The OPERA experiment has failed to find an error in their measurement of neutrino speeds that shows them travelling faster than light. The earlier result was most strongly criticized because of the statistical nature of the measurement which involved fitting the timing profile of many observed events at Gran Sasso to the known shape of long duration pulses of protons 730 km away at the source in CERN. This objection has now been quashed by using much shorter pulses so that the effect can be seen with just a few neutrinos. While the previous measurement used data gathered over three years, this new confirmation took just a few weeks.
The crucial new plot is this one
The timing of the neutrinos is spread over a 50 ns window but is still clearly different from the zero mark that would be consistent with travel at the speed of light. The spread could either be due to inaccuracies in the timing or differences in the speed of the neutrinos themselves, if the effect is real. An interesting question would be whether there is any correlation between the timing offset and the energy of the neutrinos and I don’t know if they have that data.
In fact this spread is the most exciting part of the new result. As far as I know it is bigger than the known systematic errors. If there were an unknown systematic error in the measurement of the distance between the experiments or in the timing, we would expect that to be constant. Here I am assuming that atomic clocks were used at each end to keep the timing stable rather than constant referral to GPS time which could vary. If this is the case then the spread actually rules out several other sources of systematic error.
Factoring in my prior probabilities from preconceived theoretical prejudices I can now say that the probability of the result being correct has increase from 1 in a million to one in 100 thousand (numbers are illustrative ). This is sufficient to convince most of the collaboration to sign the paper which may now go forward to peer-review. To convince more theorists they may need to do more checks on the result. The strongest criticisms will now fall on the use of GPS. To eliminate this they should check the timing and the distance calculation independently. The timing could be checked by flying a portable atomic clock from CERN to OPERA and back at high-speed on a helicopter to calibrate the clocks at either end. Portable clocks can be stable to within a few nanoseconds over the course of a day so it should be possible to carry out this check with sufficient accuracy and it would not be too expensive. The distance measurement also needs to be repeated, preferably using old-fashioned surveying techniques rather than GPS between the two locations.
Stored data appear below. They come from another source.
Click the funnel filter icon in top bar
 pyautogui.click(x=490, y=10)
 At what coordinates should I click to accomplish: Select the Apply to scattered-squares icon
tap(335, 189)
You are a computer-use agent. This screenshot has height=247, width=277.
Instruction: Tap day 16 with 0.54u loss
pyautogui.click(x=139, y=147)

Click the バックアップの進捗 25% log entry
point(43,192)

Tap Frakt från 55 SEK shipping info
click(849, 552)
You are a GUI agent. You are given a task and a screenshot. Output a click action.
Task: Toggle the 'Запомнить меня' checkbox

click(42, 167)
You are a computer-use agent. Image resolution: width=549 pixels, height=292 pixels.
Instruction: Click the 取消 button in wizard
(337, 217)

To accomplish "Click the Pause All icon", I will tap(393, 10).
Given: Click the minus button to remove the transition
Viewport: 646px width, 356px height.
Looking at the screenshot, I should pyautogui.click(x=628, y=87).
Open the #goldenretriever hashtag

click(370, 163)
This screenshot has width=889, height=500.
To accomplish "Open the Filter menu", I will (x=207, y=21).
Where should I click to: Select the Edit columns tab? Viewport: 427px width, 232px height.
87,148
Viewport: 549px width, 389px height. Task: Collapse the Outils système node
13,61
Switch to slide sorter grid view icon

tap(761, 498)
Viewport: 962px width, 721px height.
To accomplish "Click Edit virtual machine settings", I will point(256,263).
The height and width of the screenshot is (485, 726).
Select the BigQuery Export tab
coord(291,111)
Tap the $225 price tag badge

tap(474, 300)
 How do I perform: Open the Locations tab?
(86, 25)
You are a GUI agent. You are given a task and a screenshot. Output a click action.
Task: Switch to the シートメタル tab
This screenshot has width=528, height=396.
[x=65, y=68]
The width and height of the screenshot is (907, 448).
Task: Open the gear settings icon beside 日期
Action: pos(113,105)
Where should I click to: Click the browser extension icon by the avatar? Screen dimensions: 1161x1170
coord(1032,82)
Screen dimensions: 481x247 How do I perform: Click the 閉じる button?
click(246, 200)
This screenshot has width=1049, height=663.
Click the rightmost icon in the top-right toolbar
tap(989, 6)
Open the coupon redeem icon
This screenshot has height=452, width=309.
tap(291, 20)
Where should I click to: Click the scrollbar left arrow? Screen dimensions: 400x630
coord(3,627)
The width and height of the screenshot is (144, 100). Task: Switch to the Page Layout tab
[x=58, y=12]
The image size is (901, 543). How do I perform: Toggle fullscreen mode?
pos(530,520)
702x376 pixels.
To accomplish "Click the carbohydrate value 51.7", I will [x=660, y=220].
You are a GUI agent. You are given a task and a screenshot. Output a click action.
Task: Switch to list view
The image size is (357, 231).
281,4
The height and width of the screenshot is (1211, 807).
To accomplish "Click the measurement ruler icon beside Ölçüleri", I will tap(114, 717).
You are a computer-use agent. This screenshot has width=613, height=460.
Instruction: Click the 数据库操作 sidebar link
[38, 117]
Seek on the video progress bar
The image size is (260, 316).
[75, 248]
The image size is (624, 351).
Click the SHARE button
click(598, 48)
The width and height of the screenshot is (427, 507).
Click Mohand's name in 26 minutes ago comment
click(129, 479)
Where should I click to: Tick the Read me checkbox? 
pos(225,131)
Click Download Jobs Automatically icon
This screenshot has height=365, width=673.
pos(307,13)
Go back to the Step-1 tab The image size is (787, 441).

If this is also fails to find an error then the probability of the result being correct goes up to one in ten thousand. The next most likely source of errors would be the timing measurement for the collisions that generate the neutrinos at CERN. This involves some electronics with a lag that may not be precisely known. To eliminate this they possibility need to build a near detector to catch neutrino events in the path of the beam near CERN. If the beam is everywhere deep underground this could be an expensive addition to the experiment, but it would be a very significant check taking the probability of the result being real up to one in 100 or better depending on what other possible sources of error might be left.
To really confirm that neutrinos are faster than light requires confirmation from other labs using measurements that could not be subject to correlated errors. Hopefully this will arrive next year.
For more details see TRF where this was reported two days ago based on a tachyonic version of twitter, or AQDS using conventional light-speed technology from arXiv. The official press release is here.
Update: People are telling me that the timing calibration has already been done. An update from Dorigo makes some interesting points including the fact that the timing depends on a 20 megahertz clock signal. This explains the spread of the measurements over 50 ns. In fact it means that the time offest must be very sharp which is not such good news. It makes a constant systematic error seem much more likely.
I think another essential upgrade to the experiment would be to record a timestamp for events with nanosecond accuracy.